Putting excess cash to work
Interest rates on cash savings accounts have been at historic lows for some time now. It is hard to beat 1% on easy-access, for instance. Those with spare cash, therefore, typically have two other options: repay debts or invest. The first is almost always worth prioritising if the debt has a high interest rate, such as personal loans and credit cards. However, with a mortgage, it is not always clear whether the savings you’d make from overpaying would beat the returns you could get from investing. Here, you need to factor in the prevailing economic environment.
Overpaying vs. investing in 2022
The main incentive to overpaying your mortgage is that you repay the debt faster, meaning that you can own your home outright, faster. If this is your primary goal (rather than building wealth), then this is understandable. For those whose main objective is to grow their wealth, however, the question of overpaying vs investing relies heavily on interest rates and inflation.
In recent years, mortgage rates have been historically very low. In fact, in 2021 some lenders were even offering sub-1% deals to certain customers. This means less interest for borrowers to repay over the mortgage lifetime. Overpaying on such a deal would likely be far less optimal compared to investing, where annual average real returns of 5% – or more – should be realistic.

Jobs:
1/ In the mortgage text, what were some lenders offering certain customers in 2021?
2/ Continue the text on overpaying a mortgage versus investing, starting after its last sentence.
The records that come next are separate material and have nothing to do with the mortgage text.

Data entries:
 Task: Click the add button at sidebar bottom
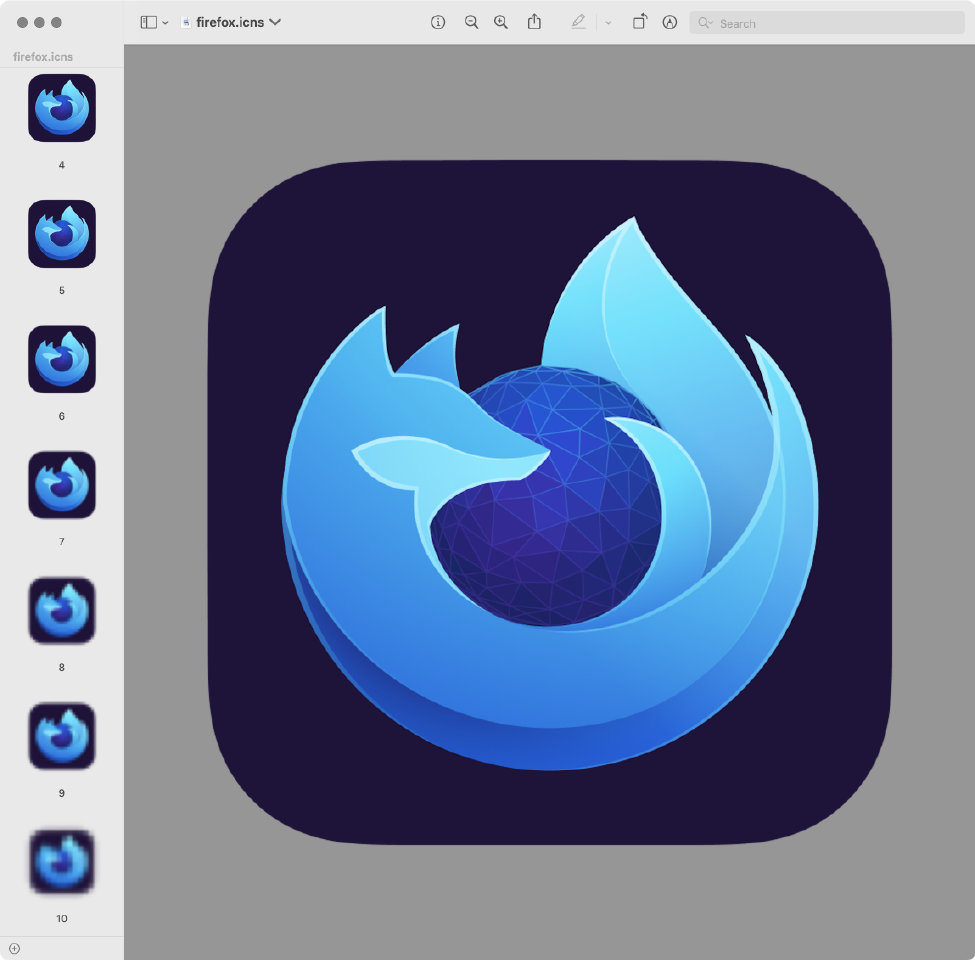pyautogui.click(x=14, y=948)
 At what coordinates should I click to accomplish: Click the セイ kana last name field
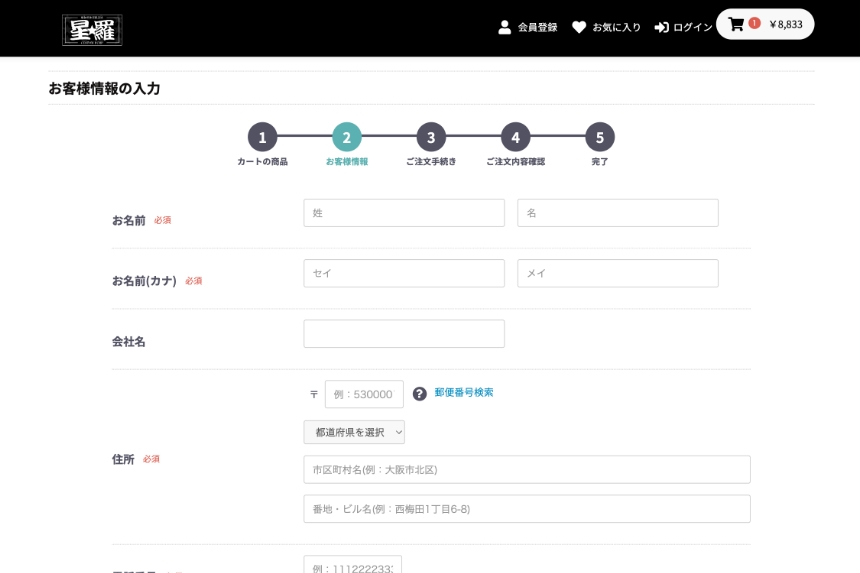(x=404, y=273)
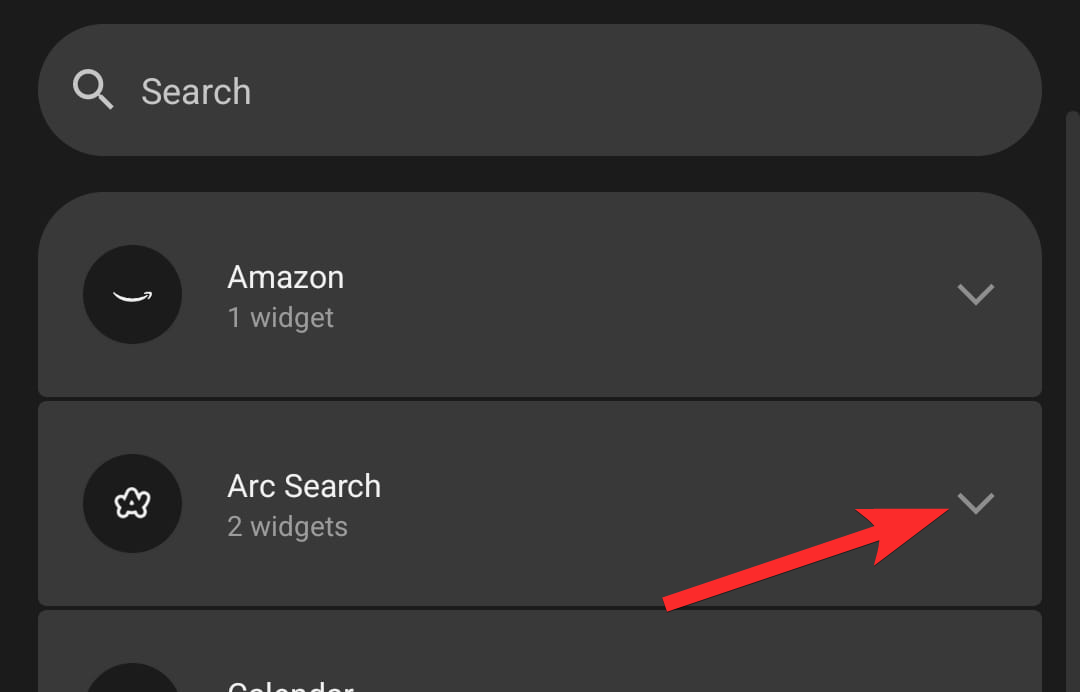The image size is (1080, 692).
Task: Click the Arc Search label text
Action: coord(304,486)
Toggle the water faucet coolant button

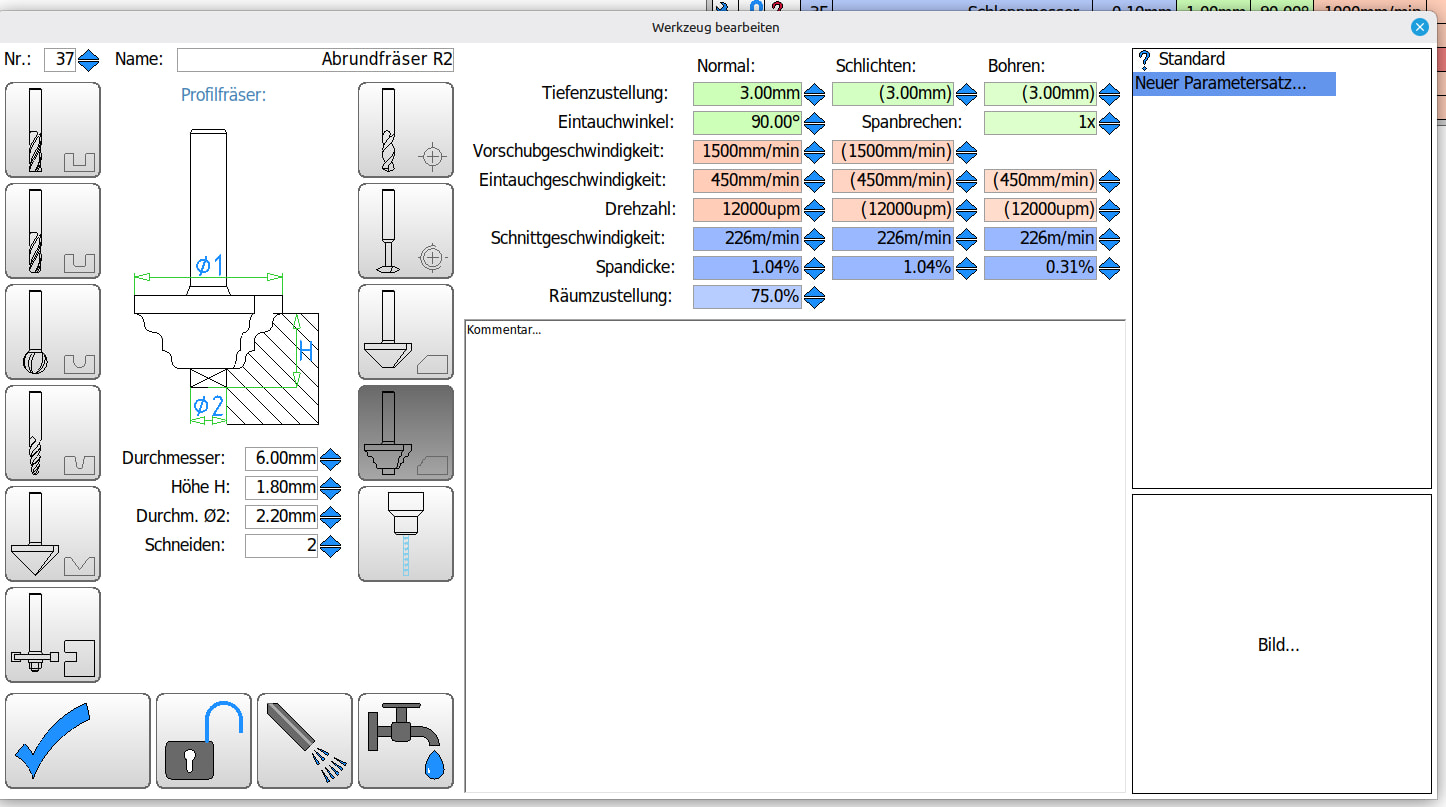pos(405,741)
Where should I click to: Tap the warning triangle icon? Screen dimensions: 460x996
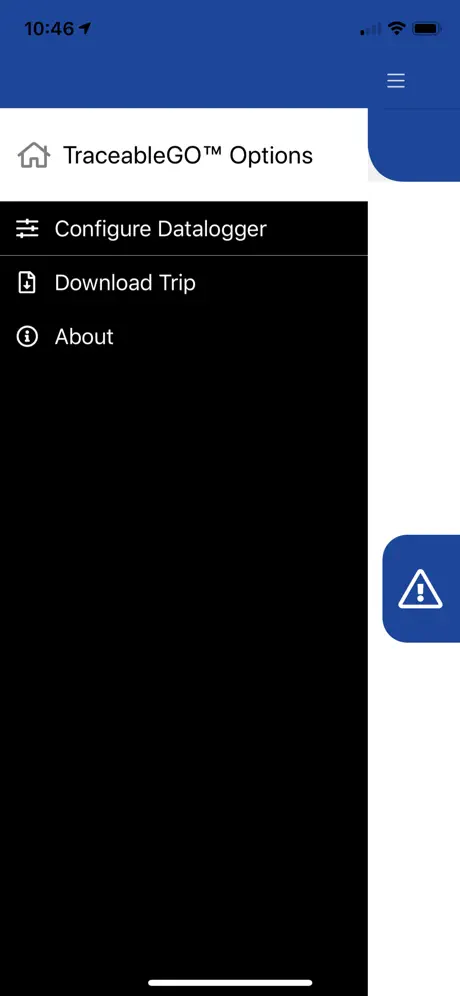pos(420,589)
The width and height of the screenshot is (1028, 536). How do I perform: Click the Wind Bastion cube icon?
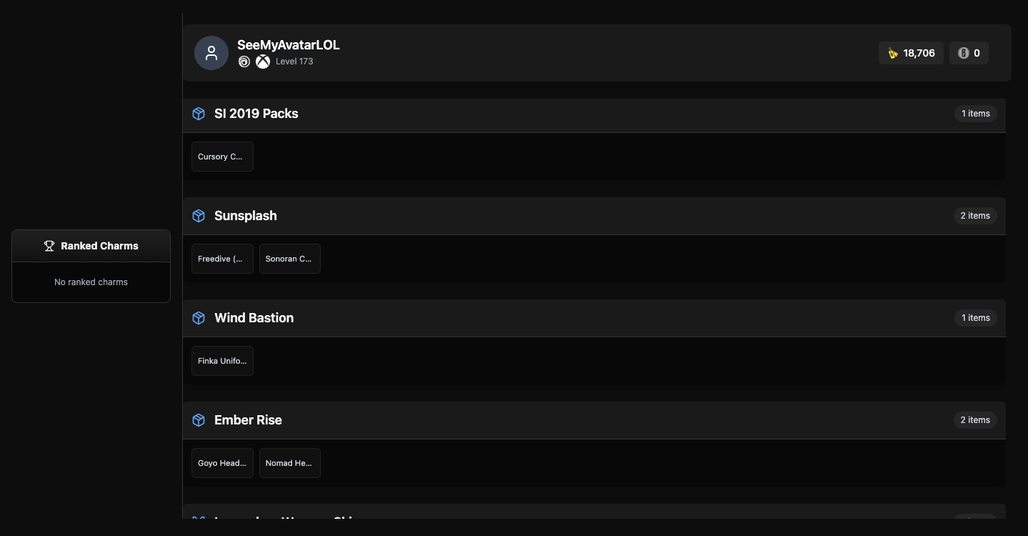tap(199, 318)
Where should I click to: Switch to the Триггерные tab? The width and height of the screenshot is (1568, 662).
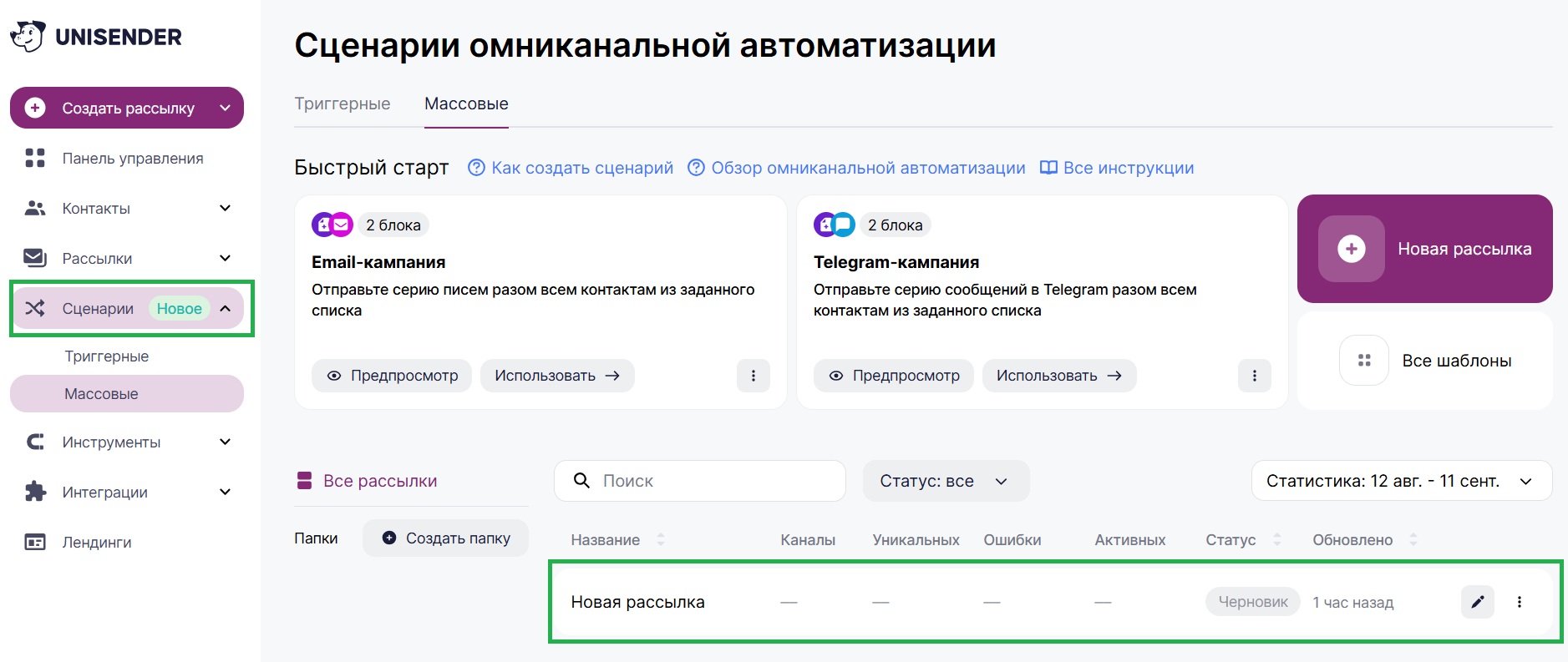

Set of answers:
1/ Sub-1% mortgage deals.

2/
Lately however, mortgage deals have been getting more expensive. This is mainly due to the Bank of England (BoE) raising its base rate, twice (from 0.10% to 0.25% in late 2021, then up to 0.5% in early 2022 and more recently up to 0.75%). Since lenders set their rates above the base rate, this has already led to several deals getting pulled from the market.
The average 2-year fixed loan now sits at 2.65%. For a 5-year deal, the interest sits closer to 2.88%. For many investors, it may now be more of a toss-up between overpaying the mortgage and investing – especially for those with a more cautious risk appetite (leading to a preference for assets with a relatively safe, but low, level of return – like bonds).
Wider questions to consider
Here, it is important to remember that you do not necessarily have to choose between investing and overpaying a mortgage. It is often possible to do both. Yet it helps to ask yourself: “Why do I want to invest?”, and “Why should I overpay my mortgage?” This can help you shed light on the right course for your financial plan.
First of all, check whether you can overpay your mortgage. Some lenders may not let you, and most put a cap (e.g. 10%) on how much you can overpay. Those on a standard variable rate (SVR) can usually overpay as much as they like, but SVRs are usually more costly than fixed rate deals. Secondly, consider the horizon in front of you. How long do you have to invest until you might need the money (e.g. during retirement)? How many years until your mortgage is paid without making extra payments?
For instance, if you are near your mortgage end, then the advantages of overpaying usually go down. This is because interest forms a lower proportion of your monthly repayments. As a rule, therefore, it is usually better to overpay a mortgage earlier in its lifetime. Moreover, if you only have, say, 5 years to invest, then you may need to focus on lower-risk assets which offer lower potential returns.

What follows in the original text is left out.